Exercise instructions: Reproduce the records verbatim, starting at the line containing "Given: Tap the green sync icon in the app bar" and continuing through the end of the records, with both ends included. Omit the pictures from your answer.

Begin Entries provided

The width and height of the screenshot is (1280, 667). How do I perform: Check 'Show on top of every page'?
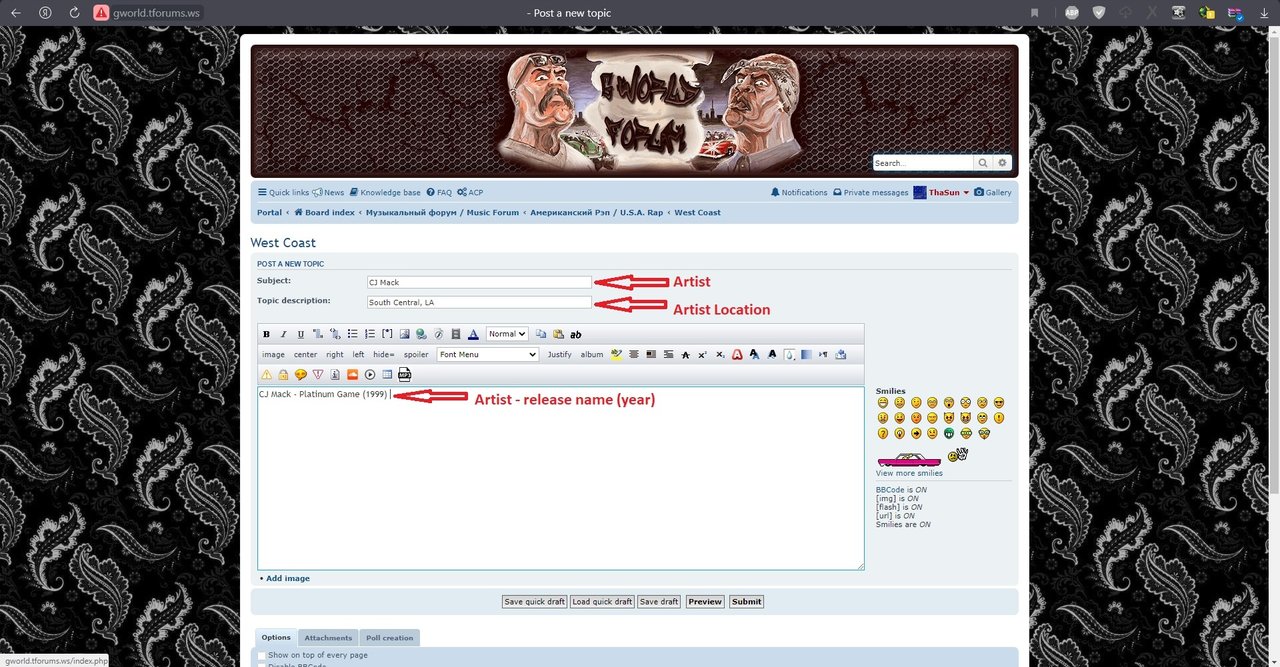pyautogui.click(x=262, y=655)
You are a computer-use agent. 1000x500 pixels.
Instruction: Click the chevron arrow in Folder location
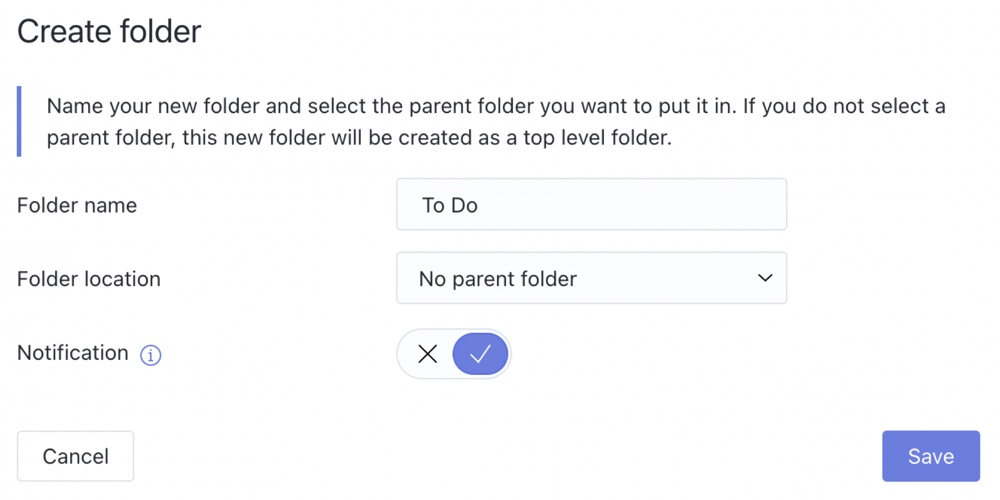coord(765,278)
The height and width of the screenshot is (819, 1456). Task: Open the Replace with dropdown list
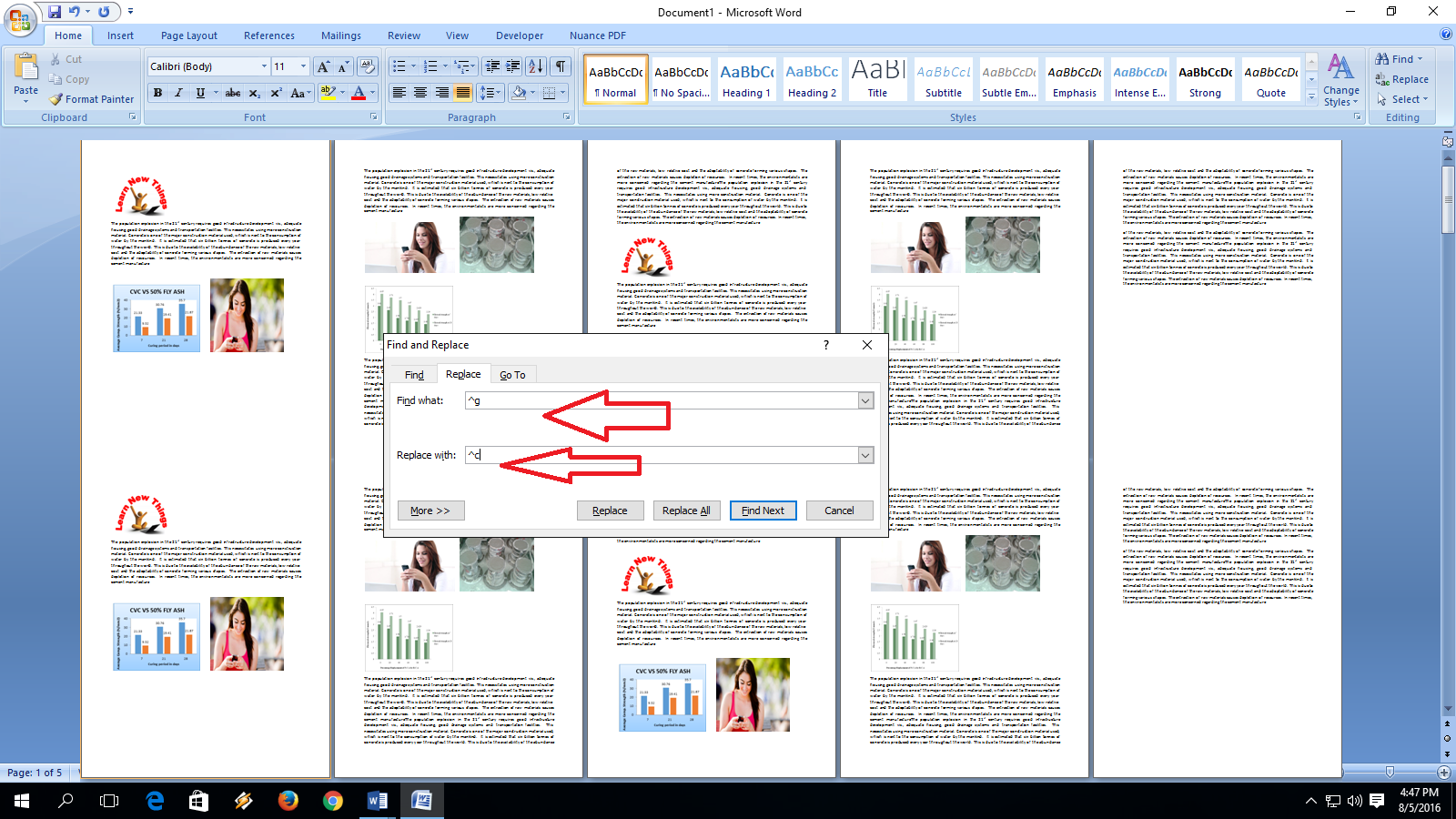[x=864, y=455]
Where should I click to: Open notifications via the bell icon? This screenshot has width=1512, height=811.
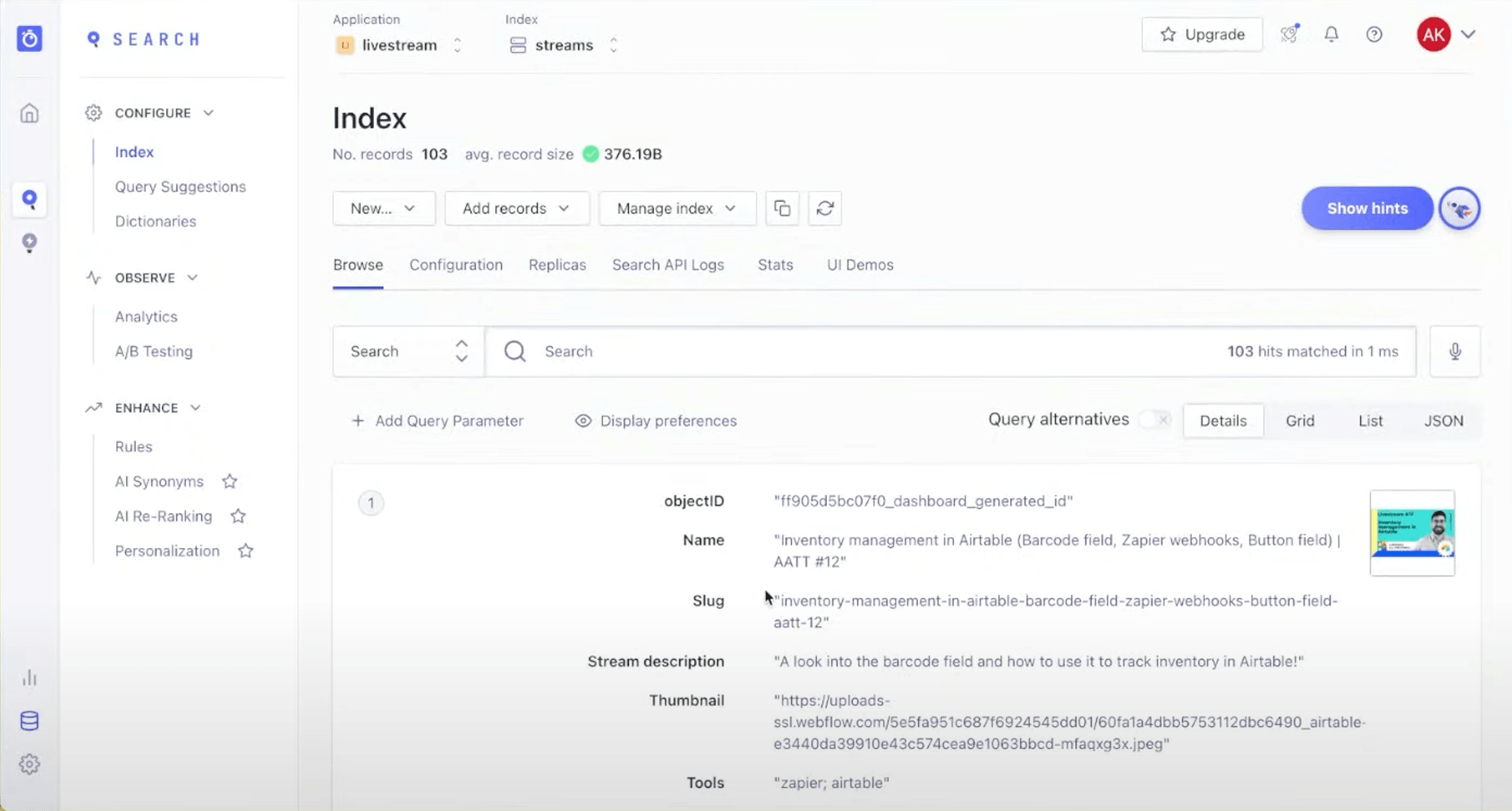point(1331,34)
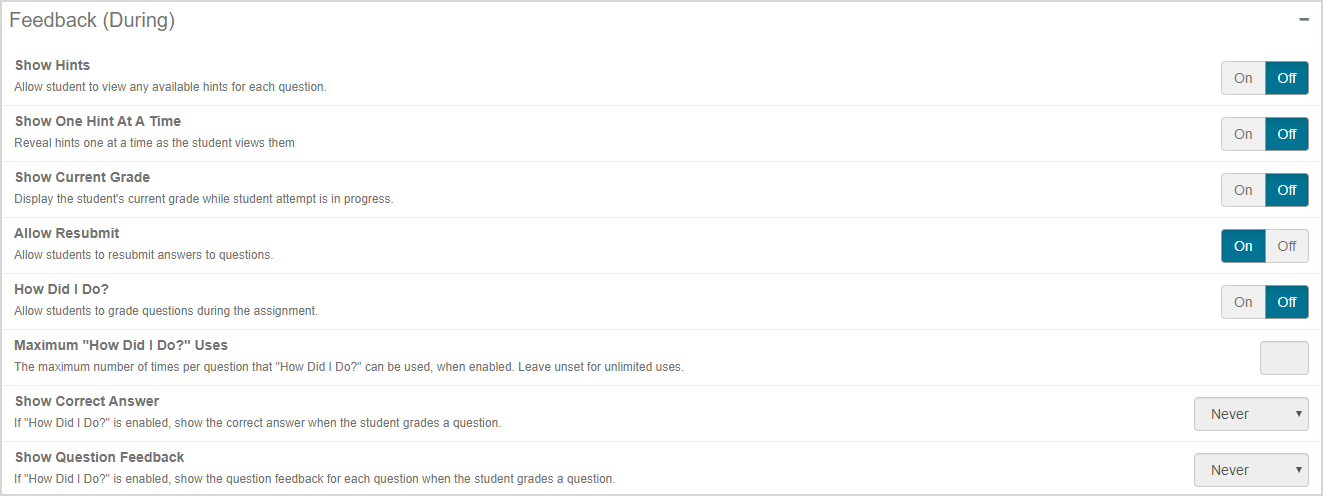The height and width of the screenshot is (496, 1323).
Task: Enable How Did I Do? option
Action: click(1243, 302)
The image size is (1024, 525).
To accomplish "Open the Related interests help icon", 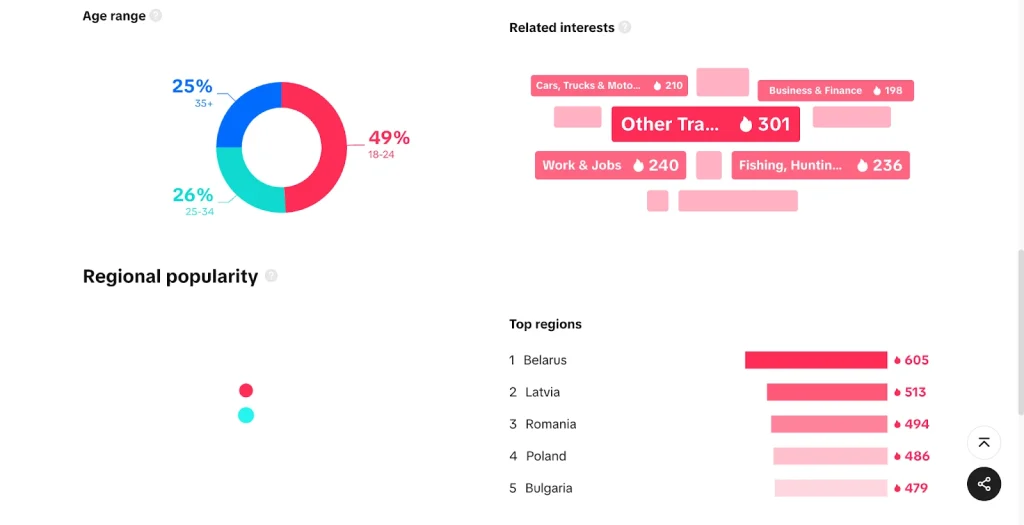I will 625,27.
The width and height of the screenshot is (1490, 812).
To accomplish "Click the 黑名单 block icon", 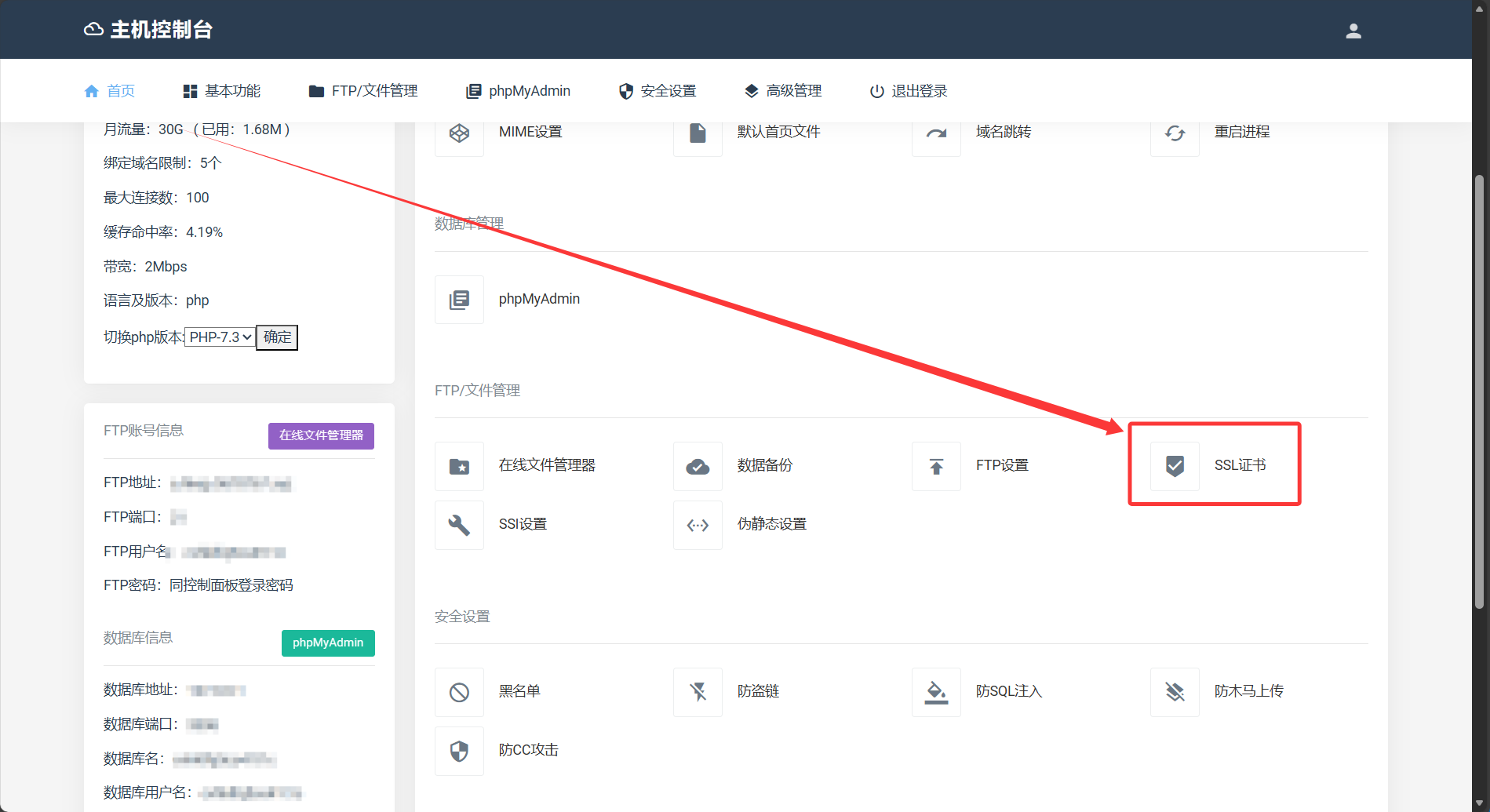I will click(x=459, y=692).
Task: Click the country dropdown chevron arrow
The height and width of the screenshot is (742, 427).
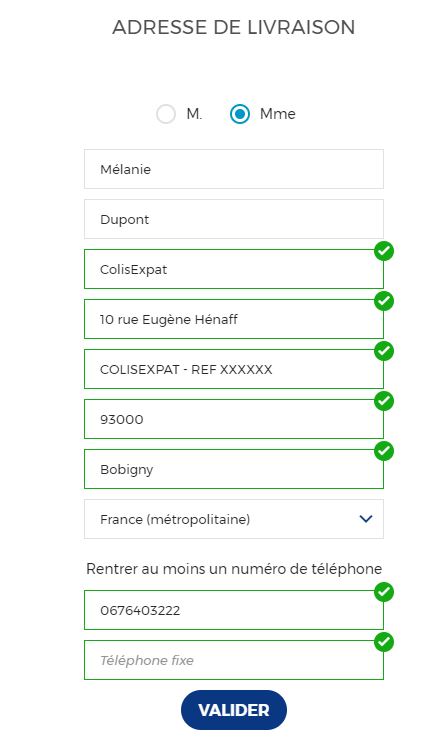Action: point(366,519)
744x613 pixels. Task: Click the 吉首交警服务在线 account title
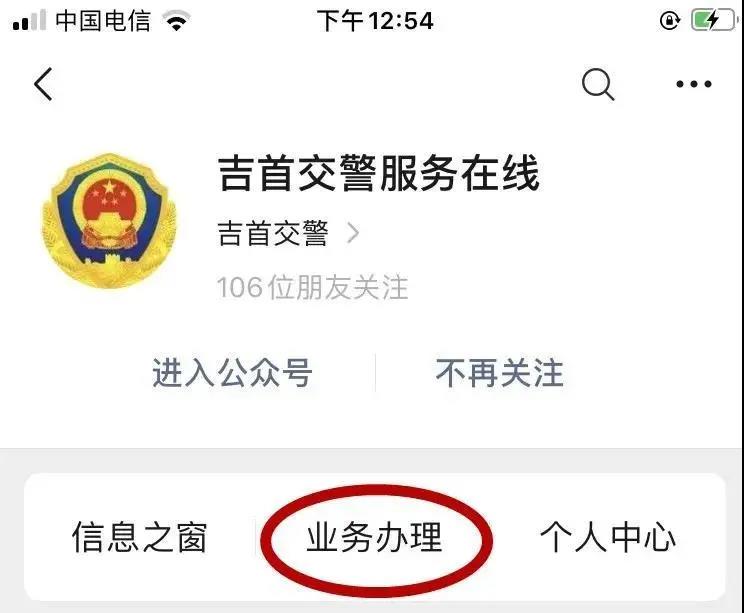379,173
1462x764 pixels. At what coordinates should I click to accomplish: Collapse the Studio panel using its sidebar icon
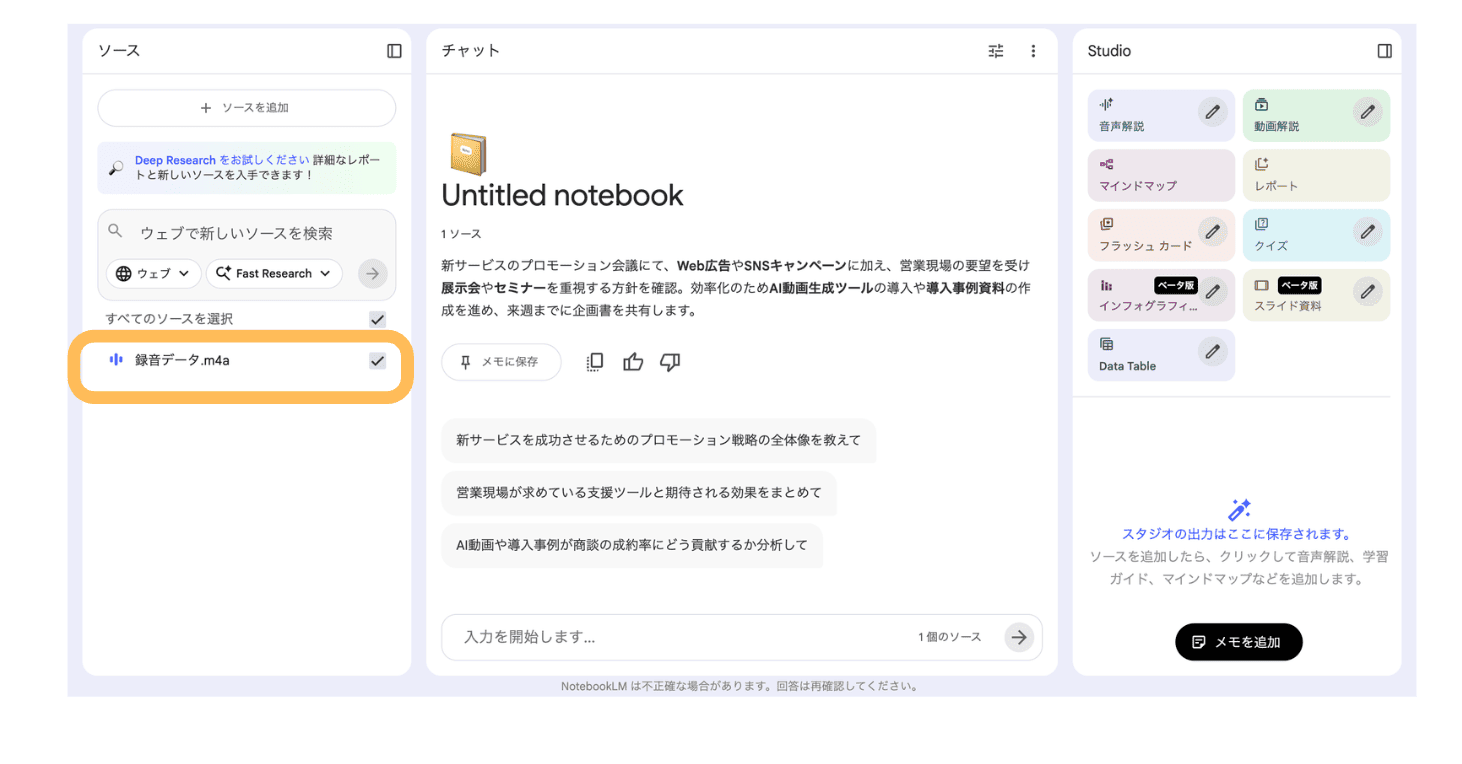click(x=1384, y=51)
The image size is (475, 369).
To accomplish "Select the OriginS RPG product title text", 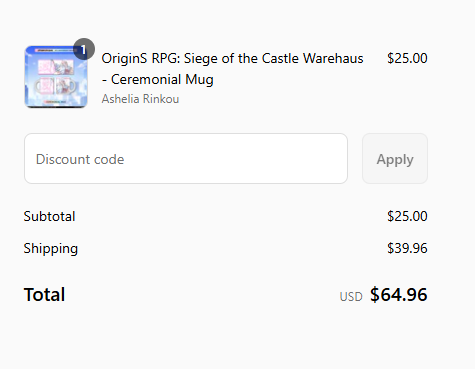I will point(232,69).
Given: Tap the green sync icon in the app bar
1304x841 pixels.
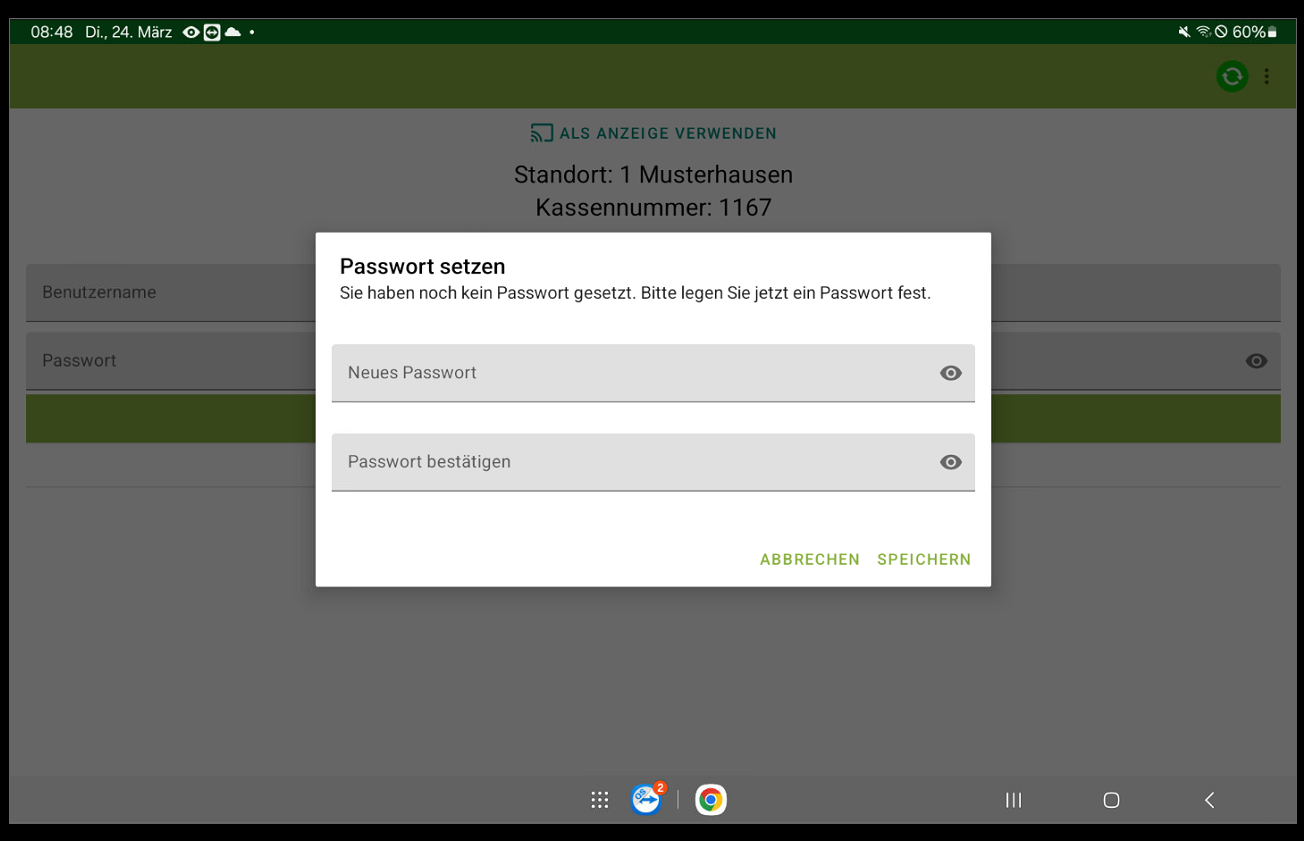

End Entries provided

Solution to the problem:
Given: Tap the green sync icon in the app bar
1304x841 pixels.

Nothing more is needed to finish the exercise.